Limitations & Future Work

  1. High Inference Overhead: Requires calculating conditional and unconditional probabilities for each token and attribute (\(n+1\) forward passes), which may lead to latency bottlenecks in practical applications.
  2. Top-2 Alignment as an Engineering Compromise: Complex characters might require simultaneous alignment of more attributes.
  3. Theoretical Assumptions of CMI Approximation: The positive correlation assumption may not hold in all scenarios.
  4. Evaluation Limitations: LLM-as-Judge may exhibit biases toward specific personality expressions.
  5. Unexplored Persona Consistency in Long Dialogues: Experiments were mostly conducted in single-turn or short-dialogue scenarios.

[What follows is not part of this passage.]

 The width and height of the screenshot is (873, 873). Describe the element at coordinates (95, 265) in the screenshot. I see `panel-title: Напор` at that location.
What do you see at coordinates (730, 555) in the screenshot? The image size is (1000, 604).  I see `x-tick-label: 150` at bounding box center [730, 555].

  • CAPS Theory (Sherman et al., 2015): Provides a psychological basis for dynamic personality modeling.
  • OPAD (Zhu et al., 2025a): Single-objective inference-time preference alignment; PDD extends this to multi-objective.
  • NPTI (Deng et al., 2025): Neuron-level personality trait induction; requires training probes.

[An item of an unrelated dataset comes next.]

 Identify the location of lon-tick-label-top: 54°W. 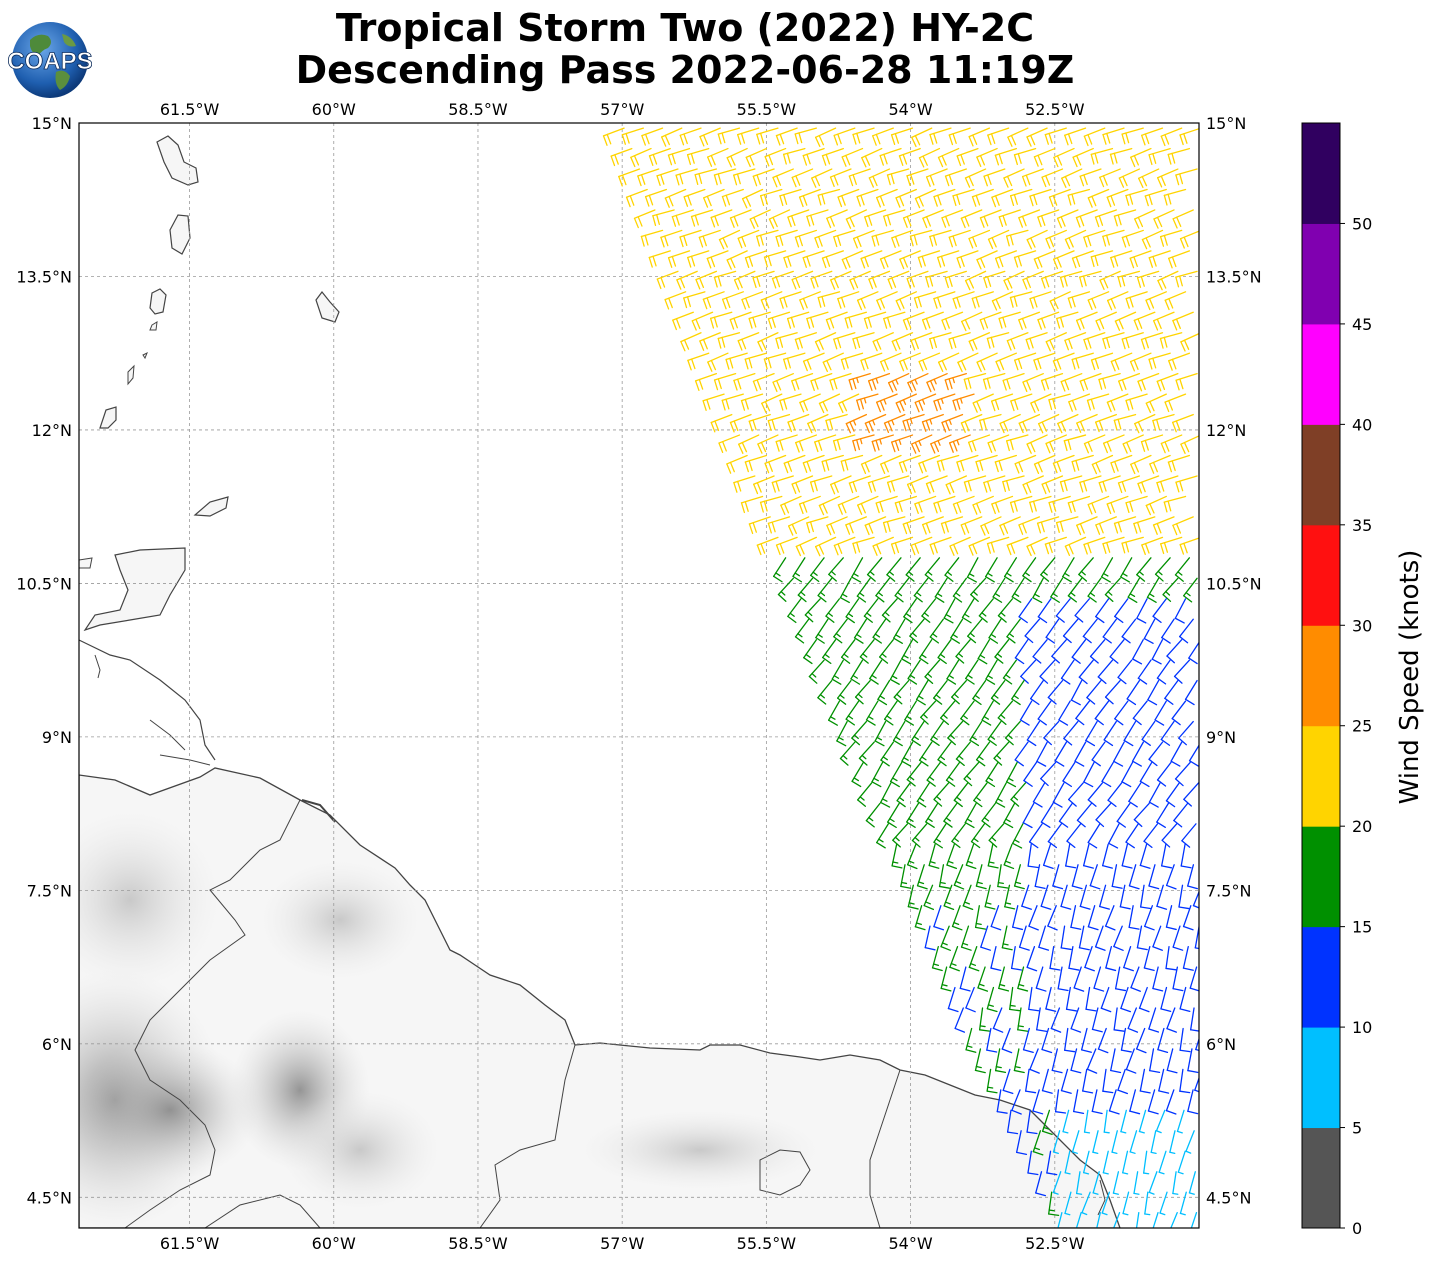
(910, 110).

  • CharacterEval (Tu et al., 2024): A benchmark for Chinese role-playing evaluation.
  • Insight: Conditional mutual information can serve as a metric for attribute importance, extendable to other scenarios requiring dynamic attribute weights (e.g., stylized writing, multi-constraint generation).

Rating

  • Novelty: ⭐⭐⭐⭐ — The combination of CMI importance estimation and normalized multi-objective rewards is an original contribution.

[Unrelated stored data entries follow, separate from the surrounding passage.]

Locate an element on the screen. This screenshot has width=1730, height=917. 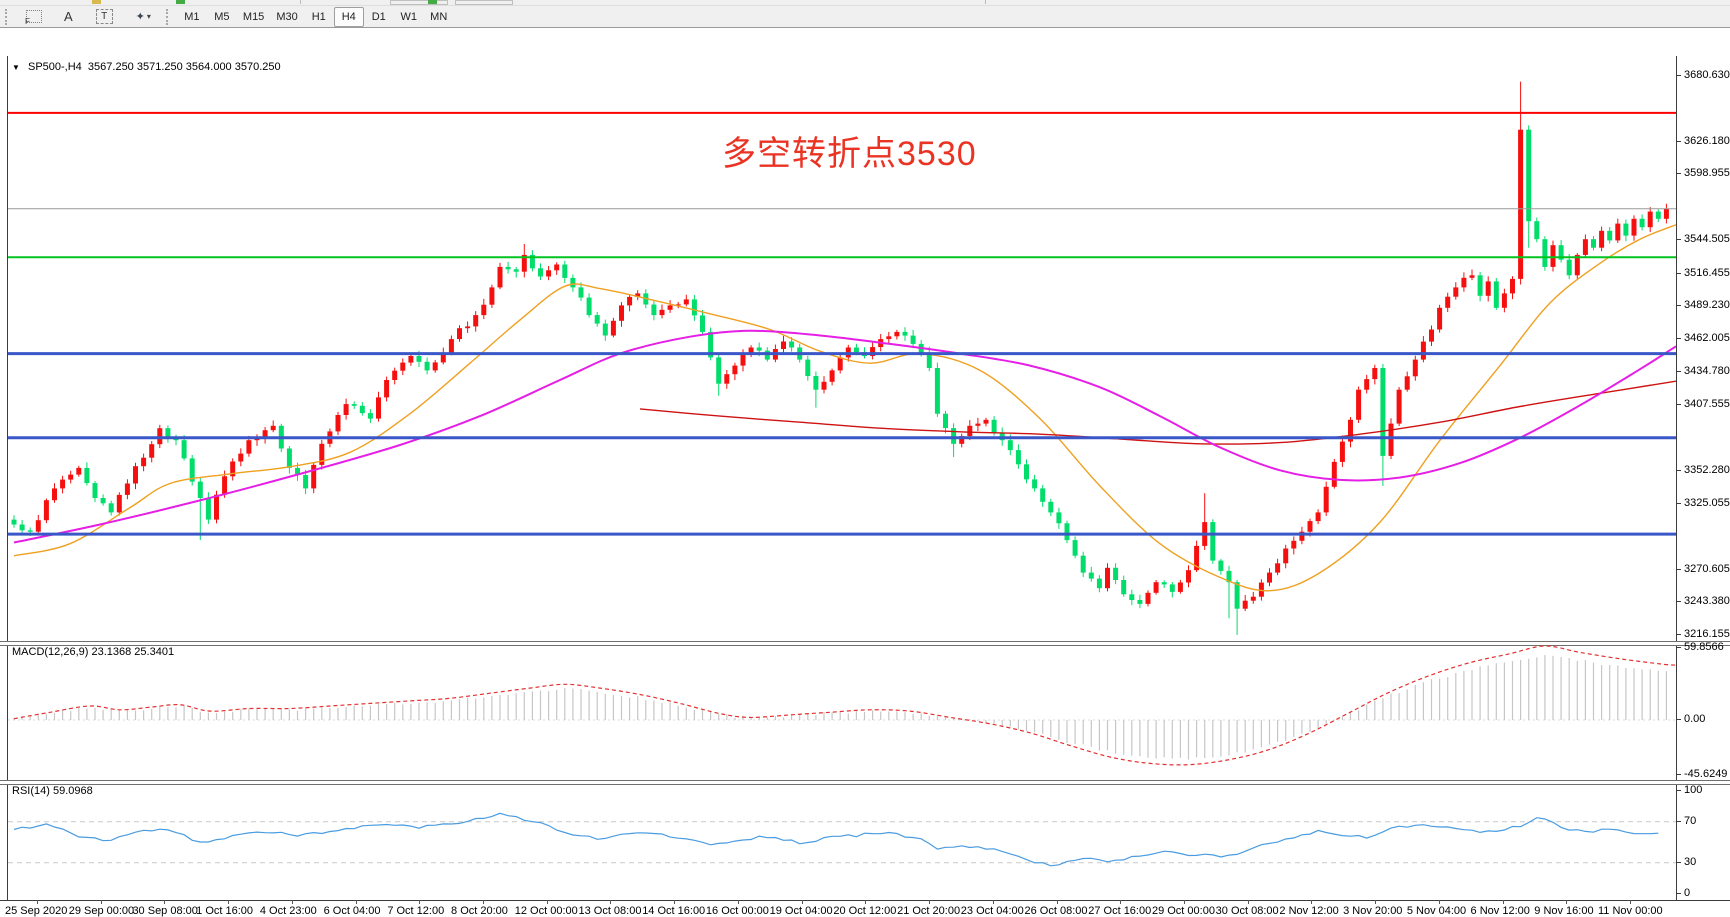
timeframe-button-h4: H4 is located at coordinates (348, 16).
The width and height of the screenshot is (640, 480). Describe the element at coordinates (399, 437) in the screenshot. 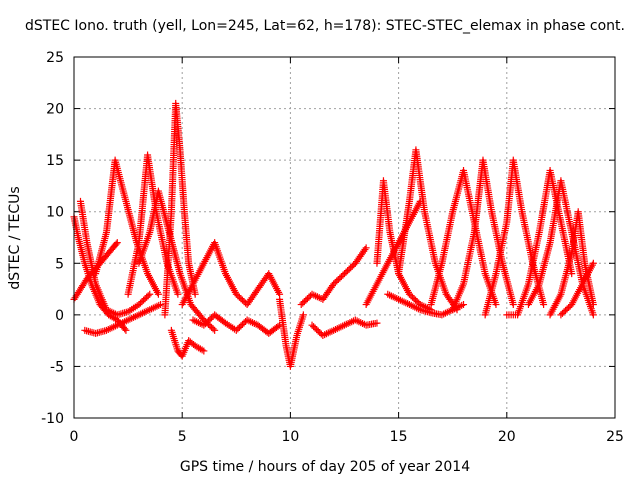

I see `x-tick-label: 15` at that location.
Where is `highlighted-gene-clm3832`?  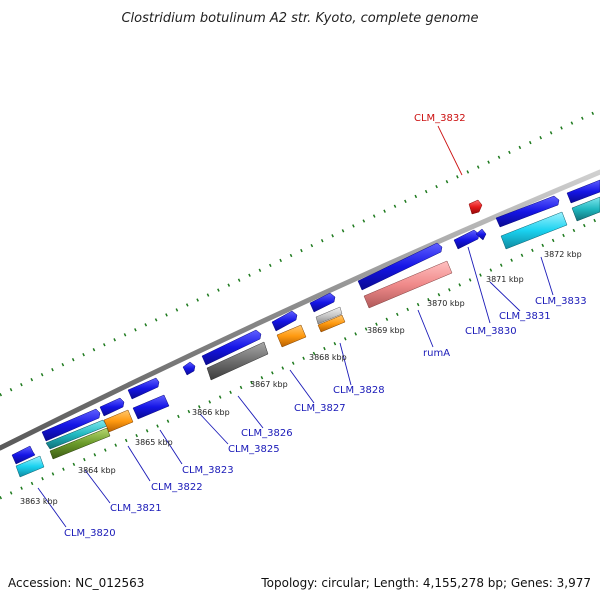 highlighted-gene-clm3832 is located at coordinates (476, 207).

  • Technical Depth: ⭐⭐⭐⭐⭐ — Solid execution from theoretical derivation to implementation details, with effective use of information and optimization theories.
  • Experimental Thoroughness: ⭐⭐⭐⭐ — Three datasets, multiple baselines, combined human and automatic evaluation, and ablation studies.
  • Utility: ⭐⭐⭐⭐ — Training-free inference-time solutions are highly favorable for practical deployment.
  • Writing Quality: ⭐⭐⭐⭐ — Clear mathematical derivations and informative framework diagrams.

Overall: ⭐⭐⭐⭐ (4/5) — A theoretically rigorous and elegantly designed inference-time persona alignment framework. CMI importance estimation and normalized multi-objective rewards are the highlights, demonstrating the competitiveness of training-free methods across multiple benchmarks.